Monday, November 7, 2011

NINE INCHES And Counting

I mentioned last week that DIVORCING JACK, by The Artist Formerly Known as Colin Bateman, has been republished, this in tandem with Bateman’s current release, NINE INCHES. The new tome features DV’s Dan Starkey, although the former wise-cracking journalist is now a wise-cracking private eye (of sorts), in Bateman’s 26th novel to date. Twenty-six? I’ll be delighted if I manage to get six published in my entire life.
  Anyway, I had the very great pleasure of interviewing Bateman for the Irish Examiner recently, to mark the publication of NINE INCHES, with said interview opening up a lot like this:
“A few years ago I was in Amsterdam promoting a book,” says crime writer Colin Bateman, “and got held at knife-point by a couple of guys when I was going back to my hotel late at night. They wanted my wallet. A hero or a fool might have tried to disarm them.

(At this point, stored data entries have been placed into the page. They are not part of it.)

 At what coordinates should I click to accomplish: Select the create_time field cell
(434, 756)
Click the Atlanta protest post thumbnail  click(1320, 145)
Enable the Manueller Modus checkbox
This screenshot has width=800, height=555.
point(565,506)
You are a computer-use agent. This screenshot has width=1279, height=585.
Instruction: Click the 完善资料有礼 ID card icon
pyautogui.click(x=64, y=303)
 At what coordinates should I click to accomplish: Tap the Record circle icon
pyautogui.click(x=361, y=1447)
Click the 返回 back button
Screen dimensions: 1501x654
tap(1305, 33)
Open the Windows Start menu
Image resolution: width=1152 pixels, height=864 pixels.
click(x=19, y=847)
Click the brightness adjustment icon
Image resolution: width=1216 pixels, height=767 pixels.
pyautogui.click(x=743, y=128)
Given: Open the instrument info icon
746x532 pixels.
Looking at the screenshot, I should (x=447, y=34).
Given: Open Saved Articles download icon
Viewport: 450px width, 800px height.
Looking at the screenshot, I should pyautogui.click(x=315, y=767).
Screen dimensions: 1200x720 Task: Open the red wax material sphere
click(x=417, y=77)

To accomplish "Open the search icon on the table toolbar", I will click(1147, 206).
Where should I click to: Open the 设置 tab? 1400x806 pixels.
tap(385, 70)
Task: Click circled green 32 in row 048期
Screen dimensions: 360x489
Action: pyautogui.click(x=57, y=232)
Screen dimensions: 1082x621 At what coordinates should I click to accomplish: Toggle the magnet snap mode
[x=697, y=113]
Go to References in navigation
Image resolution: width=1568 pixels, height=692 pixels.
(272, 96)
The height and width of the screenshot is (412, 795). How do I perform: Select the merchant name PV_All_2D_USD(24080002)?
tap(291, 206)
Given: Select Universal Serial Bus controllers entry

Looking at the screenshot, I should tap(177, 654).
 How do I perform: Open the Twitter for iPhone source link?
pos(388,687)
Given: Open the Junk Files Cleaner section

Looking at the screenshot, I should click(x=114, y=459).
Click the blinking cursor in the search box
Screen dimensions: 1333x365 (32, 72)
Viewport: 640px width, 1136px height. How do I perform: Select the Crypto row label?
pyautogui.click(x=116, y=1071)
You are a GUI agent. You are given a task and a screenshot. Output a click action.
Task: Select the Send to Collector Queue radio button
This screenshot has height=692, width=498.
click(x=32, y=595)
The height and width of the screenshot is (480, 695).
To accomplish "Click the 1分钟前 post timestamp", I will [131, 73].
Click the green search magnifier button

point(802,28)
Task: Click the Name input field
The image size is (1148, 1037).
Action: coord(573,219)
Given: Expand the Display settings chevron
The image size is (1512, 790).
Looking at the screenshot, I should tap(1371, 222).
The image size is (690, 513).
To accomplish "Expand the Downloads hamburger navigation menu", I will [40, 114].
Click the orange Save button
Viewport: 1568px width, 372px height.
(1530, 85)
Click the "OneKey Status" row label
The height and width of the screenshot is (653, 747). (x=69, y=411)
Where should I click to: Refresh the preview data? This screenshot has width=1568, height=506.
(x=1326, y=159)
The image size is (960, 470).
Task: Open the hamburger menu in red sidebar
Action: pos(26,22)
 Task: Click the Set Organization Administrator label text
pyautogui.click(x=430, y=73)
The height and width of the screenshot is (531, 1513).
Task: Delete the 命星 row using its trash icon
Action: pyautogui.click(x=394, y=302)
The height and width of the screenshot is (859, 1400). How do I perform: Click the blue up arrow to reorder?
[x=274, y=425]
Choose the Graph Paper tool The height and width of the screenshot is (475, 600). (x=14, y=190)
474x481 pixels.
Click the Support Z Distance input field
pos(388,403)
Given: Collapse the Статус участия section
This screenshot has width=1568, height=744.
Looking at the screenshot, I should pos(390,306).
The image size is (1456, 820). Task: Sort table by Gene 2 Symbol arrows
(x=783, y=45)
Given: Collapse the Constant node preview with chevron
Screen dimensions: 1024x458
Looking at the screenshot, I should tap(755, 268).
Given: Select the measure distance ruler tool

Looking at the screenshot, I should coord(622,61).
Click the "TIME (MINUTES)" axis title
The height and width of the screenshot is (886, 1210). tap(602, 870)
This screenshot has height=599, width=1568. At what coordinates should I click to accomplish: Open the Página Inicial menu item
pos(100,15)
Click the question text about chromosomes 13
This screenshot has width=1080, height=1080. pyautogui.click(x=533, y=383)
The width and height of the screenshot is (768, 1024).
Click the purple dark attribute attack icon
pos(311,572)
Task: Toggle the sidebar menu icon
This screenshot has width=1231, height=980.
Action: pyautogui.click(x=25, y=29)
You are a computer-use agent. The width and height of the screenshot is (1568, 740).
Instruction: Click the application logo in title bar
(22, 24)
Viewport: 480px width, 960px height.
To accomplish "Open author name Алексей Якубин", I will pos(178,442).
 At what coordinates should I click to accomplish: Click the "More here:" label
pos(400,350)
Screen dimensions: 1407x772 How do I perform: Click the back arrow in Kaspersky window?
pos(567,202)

Dan Starkey would undoubtedly have handed over his wallet, and then gotten stabbed for being cheeky. In real life, I screamed like a girl, and they were so surprised I was able to just walk through them, wallet nice and safe.
  “Um, I’m not sure what my point is with that story,” he says. “Maybe it’s that fiction is a mixture of real life, fantasy and bizarre circumstance.”
  It’s certainly the case with Colin Bateman’s anarchic brand of fiction. His latest novel, NINE INCHES, is his 26th in total, a formidable body of work that began with DIVORCING JACK in 1994. That novel featured the wise-cracking journalist Dan Starkey, who returns in NINE INCHES after a six-year hiatus …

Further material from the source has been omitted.